I made a divider for my car. I took the three panels I got with my three Midwest crates (the divider panels). I attached them together to make the right width, then I used high tensile wire cutters to sort of round it out. With 2-3 panels overlapping at some points it was pretty strong! I put bits of electric tape on the tips of the piece where I'd cut so they wouldn't be sharp and jap into the interior upholstery of the car's sides or ceiling. I build a platform to make the back area level with the seat. I didn't really "build" it, I just got two plastic crates (like this) and found a piece of wood that fit perfectly over top, then used these square pieces of 1.5" thick foam that I save at work (they come in the boxes that laptops are shipped in) and covered the seat and the piece of wood, then I put my "dog hammock" (see here) over that.

How big is your dog? I use 36" crates for mine in the car or van (2 GSDs and 1 mutt that is bigger than my GSDs at 26"). I want them to be comfortable and well ventilated but not have so much room they are standing up, pacing, or turning around in the car, lest they get accidentally slammed around in the crate.


----------



## KC_Pike (Aug 18, 2008)

Thanks for that info! This morning I took the divider I have and put it in the cab to see how I might be able to try something out.

At the end you touched on something I didnt even think about, when you mentioned not wanting too much room so he cant get slammed around if I have to swerve or get in an accident! In my mind I had the idea of making it larger back there so he would have more room and I could take him with me on longer drives but I didnt take into account too much room might not be a good thing!

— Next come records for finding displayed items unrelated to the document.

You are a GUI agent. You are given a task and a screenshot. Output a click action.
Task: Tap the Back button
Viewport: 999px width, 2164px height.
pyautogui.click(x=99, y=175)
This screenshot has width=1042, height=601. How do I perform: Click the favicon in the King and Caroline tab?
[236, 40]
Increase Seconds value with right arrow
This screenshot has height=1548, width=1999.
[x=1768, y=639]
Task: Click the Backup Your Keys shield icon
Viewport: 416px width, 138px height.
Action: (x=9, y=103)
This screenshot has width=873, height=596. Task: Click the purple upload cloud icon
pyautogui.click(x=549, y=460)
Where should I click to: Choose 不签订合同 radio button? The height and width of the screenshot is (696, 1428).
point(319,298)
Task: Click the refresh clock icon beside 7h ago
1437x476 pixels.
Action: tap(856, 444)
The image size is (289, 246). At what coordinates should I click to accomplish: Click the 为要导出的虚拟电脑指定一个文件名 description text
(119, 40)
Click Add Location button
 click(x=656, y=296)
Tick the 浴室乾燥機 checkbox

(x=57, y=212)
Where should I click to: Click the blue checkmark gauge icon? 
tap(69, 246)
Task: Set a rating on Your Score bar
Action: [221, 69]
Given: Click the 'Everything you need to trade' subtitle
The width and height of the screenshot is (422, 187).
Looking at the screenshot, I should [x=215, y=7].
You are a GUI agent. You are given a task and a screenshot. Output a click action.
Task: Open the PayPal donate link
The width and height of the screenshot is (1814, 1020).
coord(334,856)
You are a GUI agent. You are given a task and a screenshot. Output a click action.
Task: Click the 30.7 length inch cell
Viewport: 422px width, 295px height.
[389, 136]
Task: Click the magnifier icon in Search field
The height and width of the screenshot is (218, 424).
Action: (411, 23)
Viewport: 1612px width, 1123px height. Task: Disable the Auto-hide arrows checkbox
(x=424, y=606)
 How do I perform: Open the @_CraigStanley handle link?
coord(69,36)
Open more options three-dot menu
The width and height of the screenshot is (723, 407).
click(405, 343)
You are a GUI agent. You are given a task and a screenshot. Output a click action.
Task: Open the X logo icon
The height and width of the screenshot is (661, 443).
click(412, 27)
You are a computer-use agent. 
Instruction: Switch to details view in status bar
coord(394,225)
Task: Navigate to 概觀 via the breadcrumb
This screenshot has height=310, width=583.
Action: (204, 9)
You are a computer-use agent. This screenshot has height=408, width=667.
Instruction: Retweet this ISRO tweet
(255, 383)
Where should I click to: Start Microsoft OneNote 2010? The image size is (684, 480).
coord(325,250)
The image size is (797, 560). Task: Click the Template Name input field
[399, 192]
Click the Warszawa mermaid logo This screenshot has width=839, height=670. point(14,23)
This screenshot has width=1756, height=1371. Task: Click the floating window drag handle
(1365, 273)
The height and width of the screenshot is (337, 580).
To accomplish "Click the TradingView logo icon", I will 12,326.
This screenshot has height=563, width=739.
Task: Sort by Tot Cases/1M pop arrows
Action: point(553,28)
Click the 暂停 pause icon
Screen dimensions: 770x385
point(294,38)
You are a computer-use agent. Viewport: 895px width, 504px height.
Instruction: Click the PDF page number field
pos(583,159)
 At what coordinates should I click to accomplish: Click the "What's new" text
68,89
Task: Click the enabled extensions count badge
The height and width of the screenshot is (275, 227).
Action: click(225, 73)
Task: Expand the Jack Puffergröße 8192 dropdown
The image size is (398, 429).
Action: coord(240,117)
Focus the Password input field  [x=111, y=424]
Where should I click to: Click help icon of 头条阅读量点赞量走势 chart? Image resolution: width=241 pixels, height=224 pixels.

I have a 42 inch crate wedged back there and he is about 24-25 inches now...so I think its best to just keep using that unless he really grows!

Thanks so much...


----------



## Liesje (Mar 4, 2007)

What I did was used both, so for actual rides if only one dog was coming I used the crate on the seat. Then if it was a trial or something where we weren't moving, I could fold up the crate and give the dog the back area, or take the crate out and put it somewhere with better shade.


----------



## KC_Pike (Aug 18, 2008)

Another great point, thanks so much!


----------